Your assignment.
Would you copy out each line of the records below that includes the word "agent"?

= = = = =

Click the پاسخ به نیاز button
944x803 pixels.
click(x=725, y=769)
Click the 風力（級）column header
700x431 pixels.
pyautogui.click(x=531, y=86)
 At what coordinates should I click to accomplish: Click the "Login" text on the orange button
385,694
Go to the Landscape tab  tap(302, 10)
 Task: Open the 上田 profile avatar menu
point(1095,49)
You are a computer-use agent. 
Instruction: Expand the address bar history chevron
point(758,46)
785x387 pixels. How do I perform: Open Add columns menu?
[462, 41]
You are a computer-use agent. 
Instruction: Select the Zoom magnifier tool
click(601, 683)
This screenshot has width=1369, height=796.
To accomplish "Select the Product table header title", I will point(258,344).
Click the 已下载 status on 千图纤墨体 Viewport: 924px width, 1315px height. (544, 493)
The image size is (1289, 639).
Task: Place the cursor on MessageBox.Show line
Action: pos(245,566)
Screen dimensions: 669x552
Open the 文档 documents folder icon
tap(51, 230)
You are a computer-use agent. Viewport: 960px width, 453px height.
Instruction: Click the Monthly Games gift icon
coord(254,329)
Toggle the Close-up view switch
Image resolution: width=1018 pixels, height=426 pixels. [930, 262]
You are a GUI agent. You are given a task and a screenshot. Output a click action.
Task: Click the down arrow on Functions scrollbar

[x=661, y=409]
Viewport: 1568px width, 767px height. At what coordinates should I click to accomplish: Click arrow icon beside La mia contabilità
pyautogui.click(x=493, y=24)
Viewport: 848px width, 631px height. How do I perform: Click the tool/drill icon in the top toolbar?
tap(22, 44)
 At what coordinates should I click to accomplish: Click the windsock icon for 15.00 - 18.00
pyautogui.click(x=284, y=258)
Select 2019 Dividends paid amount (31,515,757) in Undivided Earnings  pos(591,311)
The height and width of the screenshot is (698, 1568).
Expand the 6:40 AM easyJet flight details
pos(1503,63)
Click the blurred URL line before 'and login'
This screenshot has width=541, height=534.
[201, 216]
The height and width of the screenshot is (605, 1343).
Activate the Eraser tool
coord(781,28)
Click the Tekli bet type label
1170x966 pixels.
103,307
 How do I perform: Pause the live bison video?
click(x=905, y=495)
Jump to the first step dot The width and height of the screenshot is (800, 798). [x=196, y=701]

= = = = =

Answer to this problem.
You are a computer-use agent. 
You are a computer-use agent. 
You are a computer-use agent. Viewport: 960px width, 453px height.
You are a GUI agent. You are given a task and a screenshot. Output a click action.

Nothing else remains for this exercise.